A rising star in the American Zionist leadership and an advocate of greater activism, Silver was critical of Rabbi Wise and other FDR supporters for accepting the White House’s excuses on rescue. In his keynote address at the United Palestine Appeal’s national conference, Silver pulled no punches.
“Our former friends in government circles”—note Silver’s use of the term “former”—“content themselves with sending us prolific expressions of sympathies on Jewish persecution,” Silver complained. “When pressed to do something about it, they regretfully remind us how difficult it is to do anything for these unfortunate people under present war conditions.”
“The whole subject of a Jewish homeland in Palestine has suddenly become taboo in Washington,” Silver charged. The president’s most recent holiday message to the Jewish community “quite pointedly, and not by accident, omit[ted] any mention whatsoever of Palestine.”
“We’ve had enough Rosh Hashanah greetings from the president of the United States,” Silver declared. “We’d like to see some action on the matters which mean the most to us.”
Sadly, Rabbi Silver’s appeal fell on deaf ears. When Rosh Hashanah rolled around in September 1943, President Roosevelt sent another vague greeting to American Jewry. Five days later, 400 rabbis marched to the White House to plead for rescue; FDR refused to meet with their leaders. Three weeks after that, Allied leaders meeting in Moscow issued a statement deploring Nazi atrocities against a long list of occupied nations—but omitting the Jews.
To get the action that Silver wanted, Jews would have to take matters into their own hands. At the end of 1943, a campaign of newspaper ads, rallies, and Capitol Hill lobbying by the activist Bergson Group brought the rescue issue to the front pages. The Bergson pressure, combined with behind-the-scenes efforts by Treasury Department staffers, eventually forced President Roosevelt to establish the War Refugee Board, a government agency to rescue Jews from the Nazis.
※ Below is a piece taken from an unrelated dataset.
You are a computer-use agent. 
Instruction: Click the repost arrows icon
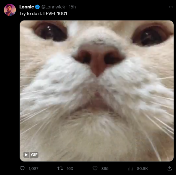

Although understaffed and underfinanced, the War Refugee Board helped save an estimated 200,000 Jews during the final 15 months of the war. Had FDR created it sooner, instead of contenting himself with sending the Jewish community pleasant Rosh Hashanah greetings, many more would have been rescued.
Dr. Rafael Medoff is director of the David S. Wyman Institute for Holocaust Studies and coauthor, with Professor Sonja Schoepf Wentling, of the new book “Herbert Hoover and the Jews: The origins of the ‘Jewish vote’ and bipartisan support for Israel.”